Required work →
Start at the top line and retype the data exactly through to the end.

Data records →
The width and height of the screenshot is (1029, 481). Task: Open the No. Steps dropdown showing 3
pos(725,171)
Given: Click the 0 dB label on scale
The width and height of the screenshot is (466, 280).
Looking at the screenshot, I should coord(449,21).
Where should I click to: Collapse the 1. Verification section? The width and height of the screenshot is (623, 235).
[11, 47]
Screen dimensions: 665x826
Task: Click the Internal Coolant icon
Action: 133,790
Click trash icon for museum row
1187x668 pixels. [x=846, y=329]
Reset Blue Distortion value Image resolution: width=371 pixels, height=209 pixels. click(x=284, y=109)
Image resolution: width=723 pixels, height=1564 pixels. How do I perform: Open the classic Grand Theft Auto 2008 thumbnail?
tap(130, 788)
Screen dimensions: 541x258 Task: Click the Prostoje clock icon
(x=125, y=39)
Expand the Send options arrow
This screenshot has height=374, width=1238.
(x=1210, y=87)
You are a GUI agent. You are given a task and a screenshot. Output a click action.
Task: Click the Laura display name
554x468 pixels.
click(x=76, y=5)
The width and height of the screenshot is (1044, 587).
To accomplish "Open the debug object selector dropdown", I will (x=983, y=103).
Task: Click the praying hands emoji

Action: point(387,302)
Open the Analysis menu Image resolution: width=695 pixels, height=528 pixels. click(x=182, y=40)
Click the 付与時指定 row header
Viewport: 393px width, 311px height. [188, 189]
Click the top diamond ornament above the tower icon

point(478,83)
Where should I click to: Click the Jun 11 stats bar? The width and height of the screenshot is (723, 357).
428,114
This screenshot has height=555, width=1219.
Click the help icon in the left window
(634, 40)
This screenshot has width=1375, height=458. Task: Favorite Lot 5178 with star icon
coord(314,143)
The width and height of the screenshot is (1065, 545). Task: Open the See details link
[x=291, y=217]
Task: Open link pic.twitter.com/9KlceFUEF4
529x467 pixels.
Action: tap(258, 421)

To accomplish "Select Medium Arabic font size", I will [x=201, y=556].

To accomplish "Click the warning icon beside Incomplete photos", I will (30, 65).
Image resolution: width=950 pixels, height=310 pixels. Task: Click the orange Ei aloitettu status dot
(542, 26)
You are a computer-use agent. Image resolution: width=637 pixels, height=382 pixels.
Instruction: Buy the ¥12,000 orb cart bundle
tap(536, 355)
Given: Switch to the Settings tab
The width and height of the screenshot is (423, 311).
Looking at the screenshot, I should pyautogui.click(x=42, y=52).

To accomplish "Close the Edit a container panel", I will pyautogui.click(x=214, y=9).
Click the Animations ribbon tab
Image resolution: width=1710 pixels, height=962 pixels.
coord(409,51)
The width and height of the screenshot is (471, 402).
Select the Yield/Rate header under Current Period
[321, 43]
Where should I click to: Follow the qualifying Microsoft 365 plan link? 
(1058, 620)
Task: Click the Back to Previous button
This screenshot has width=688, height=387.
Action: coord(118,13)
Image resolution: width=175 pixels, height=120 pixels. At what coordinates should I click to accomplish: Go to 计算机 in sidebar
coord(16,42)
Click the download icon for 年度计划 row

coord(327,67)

Result below →
The width and height of the screenshot is (1029, 481). Task: Open the No. Steps dropdown showing 3
pos(725,171)
Given: Click the 0 dB label on scale
The width and height of the screenshot is (466, 280).
Looking at the screenshot, I should coord(449,21).
Where should I click to: Collapse the 1. Verification section? The width and height of the screenshot is (623, 235).
[11, 47]
Screen dimensions: 665x826
Task: Click the Internal Coolant icon
Action: 133,790
Click trash icon for museum row
1187x668 pixels. [x=846, y=329]
Reset Blue Distortion value Image resolution: width=371 pixels, height=209 pixels. click(x=284, y=109)
Image resolution: width=723 pixels, height=1564 pixels. How do I perform: Open the classic Grand Theft Auto 2008 thumbnail?
tap(130, 788)
Screen dimensions: 541x258 Task: Click the Prostoje clock icon
(x=125, y=39)
Expand the Send options arrow
This screenshot has height=374, width=1238.
(x=1210, y=87)
You are a GUI agent. You are given a task and a screenshot. Output a click action.
Task: Click the Laura display name
554x468 pixels.
click(x=76, y=5)
The width and height of the screenshot is (1044, 587).
To accomplish "Open the debug object selector dropdown", I will (x=983, y=103).
Task: Click the praying hands emoji

Action: point(387,302)
Open the Analysis menu Image resolution: width=695 pixels, height=528 pixels. click(x=182, y=40)
Click the 付与時指定 row header
Viewport: 393px width, 311px height. [188, 189]
Click the top diamond ornament above the tower icon

point(478,83)
Where should I click to: Click the Jun 11 stats bar? The width and height of the screenshot is (723, 357).
428,114
This screenshot has height=555, width=1219.
Click the help icon in the left window
(634, 40)
This screenshot has width=1375, height=458. Task: Favorite Lot 5178 with star icon
coord(314,143)
The width and height of the screenshot is (1065, 545). Task: Open the See details link
[x=291, y=217]
Task: Open link pic.twitter.com/9KlceFUEF4
529x467 pixels.
Action: tap(258, 421)

To accomplish "Select Medium Arabic font size", I will [x=201, y=556].

To accomplish "Click the warning icon beside Incomplete photos", I will (30, 65).
Image resolution: width=950 pixels, height=310 pixels. Task: Click the orange Ei aloitettu status dot
(542, 26)
You are a computer-use agent. Image resolution: width=637 pixels, height=382 pixels.
Instruction: Buy the ¥12,000 orb cart bundle
tap(536, 355)
Given: Switch to the Settings tab
The width and height of the screenshot is (423, 311).
Looking at the screenshot, I should pyautogui.click(x=42, y=52).

To accomplish "Close the Edit a container panel", I will pyautogui.click(x=214, y=9).
Click the Animations ribbon tab
Image resolution: width=1710 pixels, height=962 pixels.
coord(409,51)
The width and height of the screenshot is (471, 402).
Select the Yield/Rate header under Current Period
[321, 43]
Where should I click to: Follow the qualifying Microsoft 365 plan link? 
(1058, 620)
Task: Click the Back to Previous button
This screenshot has width=688, height=387.
Action: coord(118,13)
Image resolution: width=175 pixels, height=120 pixels. At what coordinates should I click to accomplish: Go to 计算机 in sidebar
coord(16,42)
Click the download icon for 年度计划 row

coord(327,67)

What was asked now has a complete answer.